La serata è calda e per la città si respira umidità ed euforia.
C’è attesa per il passaggio lungo il Canal Grande dell’arco principale del ponte di Calatrava. Sabato e domenica prossimi verrà issato ad unire le rive del canale tra la stazione e Piazzale Roma.
Per una volta, i pochi rimasti in città abbandonano l’indolenza estiva del tirar tardi in campo davanti a uno spritz e si accalcano sulle rive per vedere lo scheletro preistorico lungo sessanta metri che passa adagiato su una chiatta spinta da un gigantesco rimorchiatore.
Il traffico del canale è completamente bloccato da ore e per il passaggio si deve sfruttare il momento in cui la marea è più bassa in modo sfilare sotto i ponti, in particolare quello di Rialto, su cui si favoleggia siano state stipulate assicurazioni milionarie dai proprietari dei negozi di souvenir.
C'è attesa e curiosità anche da parte di chi, come me, ha sempre creduto che questo ponte fosse un'opera inutile e troppo costosa.
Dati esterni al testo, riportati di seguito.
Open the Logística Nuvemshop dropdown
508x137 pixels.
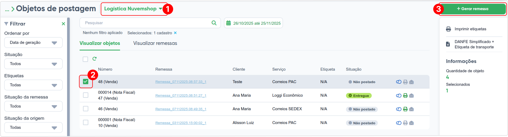(x=133, y=9)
Ma vederlo passare fa piacere almeno per due ragioni: perché finalmente è stato realizzato (anche se non dobbiamo cantare vittoria troppo presto che deve ancora essere montato); perché ad opera conclusa, visto così, sembra proprio bello.
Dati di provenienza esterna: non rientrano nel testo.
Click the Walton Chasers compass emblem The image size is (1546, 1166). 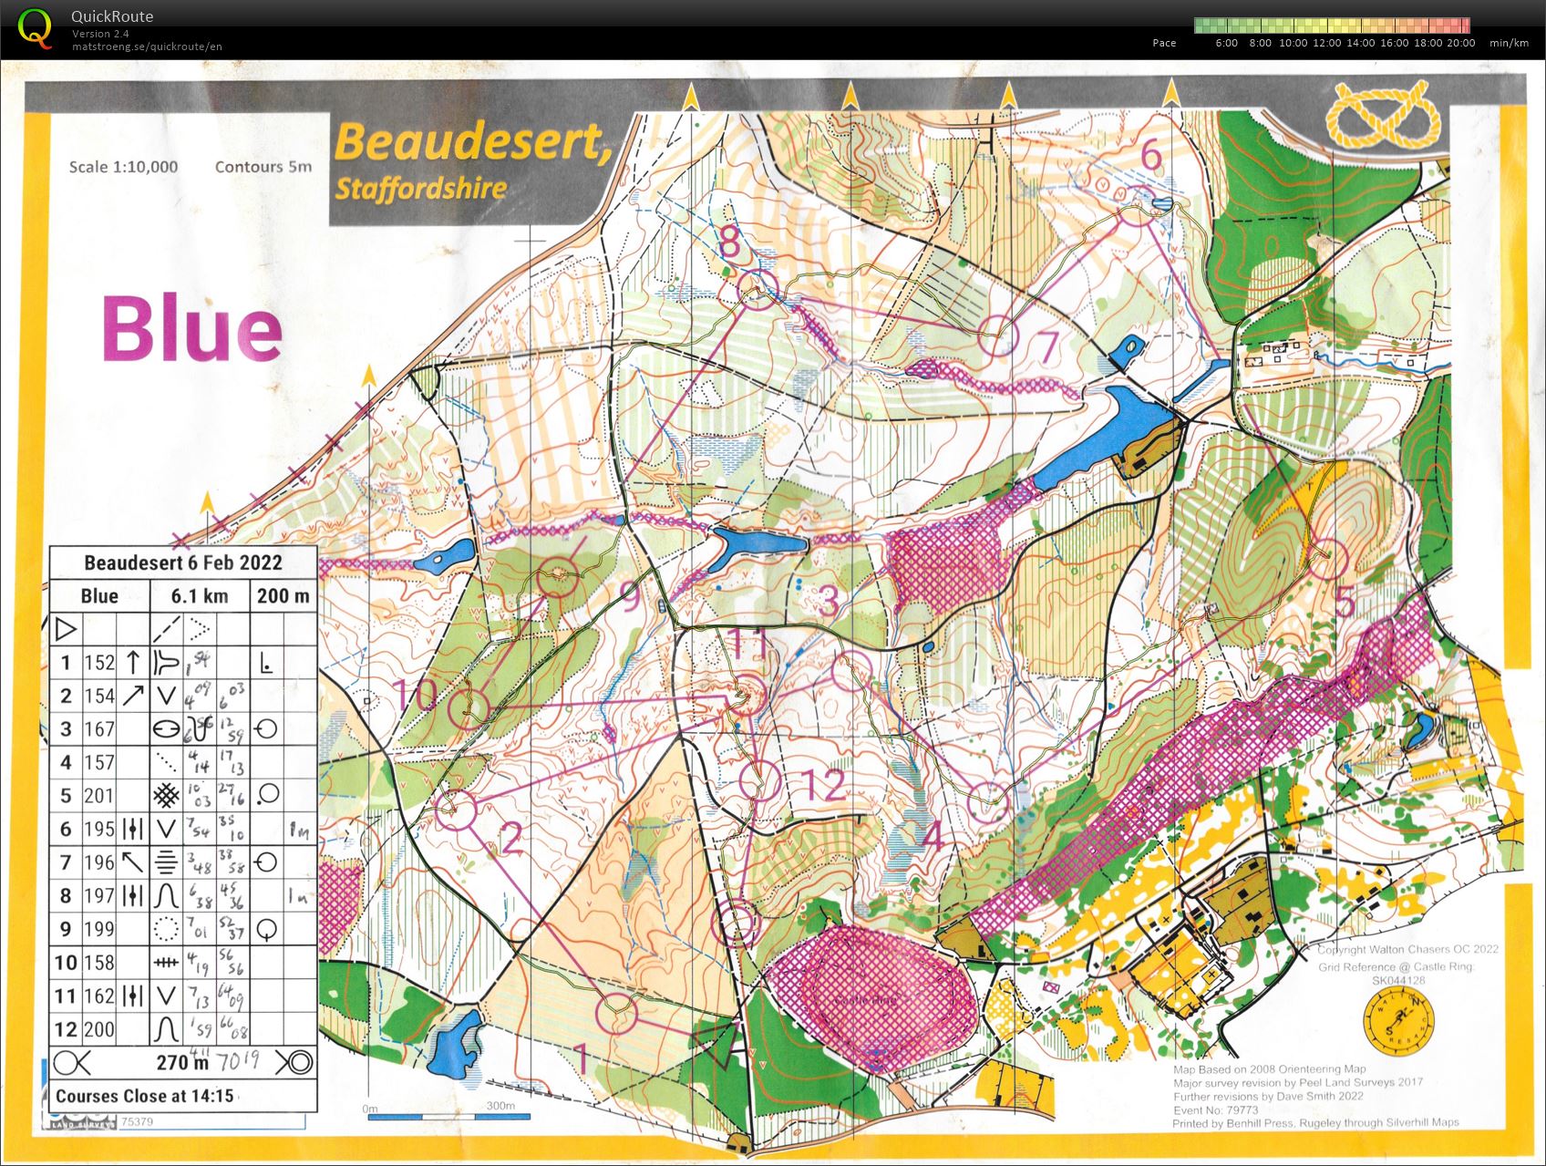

Il ponte passa tra la soddisfazione generale e il fiato sospeso in un silenzio scaramantico e, tra qualche isolato fischio di disapprovazione, tutto fila liscio.
Mentre il ponte scivola agile e sinuoso curva con precisione millimetrica tra le rive del canale mi accorgo che intorno è quasi tutto spento, vuoto, disabitato.
Di certo chi si gode di più questo passaggio sembrano essere gli operai della ditta di trasporti eccezionali seduti sul dorso rosso del ponte che, con soddisfazione, tra migliaia di flash controllano che tutto proceda per il meglio.
Quando il ponte arriva mi viene in mente che non ha ancora un nome perché la città non ha ancora saputo decidere come si dovrà chiamare. Per questo alcuni giornali locali nei giorni scorsi hanno lanciato una sorta di concorso rivolto ai lettori per trovare un nome da dare al ponte di Calatrava, il quarto ponte sul Canal Grande. Nei siti dei giornali tra le proposte sono piovuti molti insulti, prevedibili e anche in parte comprensibili, visti i ritardi e i costi di quest'opera.
Alle tre e un quarto di notte il ponte arriva davanti alla ferrovia, viene ormeggiato alla riva e l'operazione di trasporto si conclude al suono di una sirena. Gli ultimi resistenti se ne vanno a dormire in questa città semivuota, ingrassata dal turismo, abitata ormai da una piccola comunità confusa e afasica che non sa più dare un nome alle proprie cose.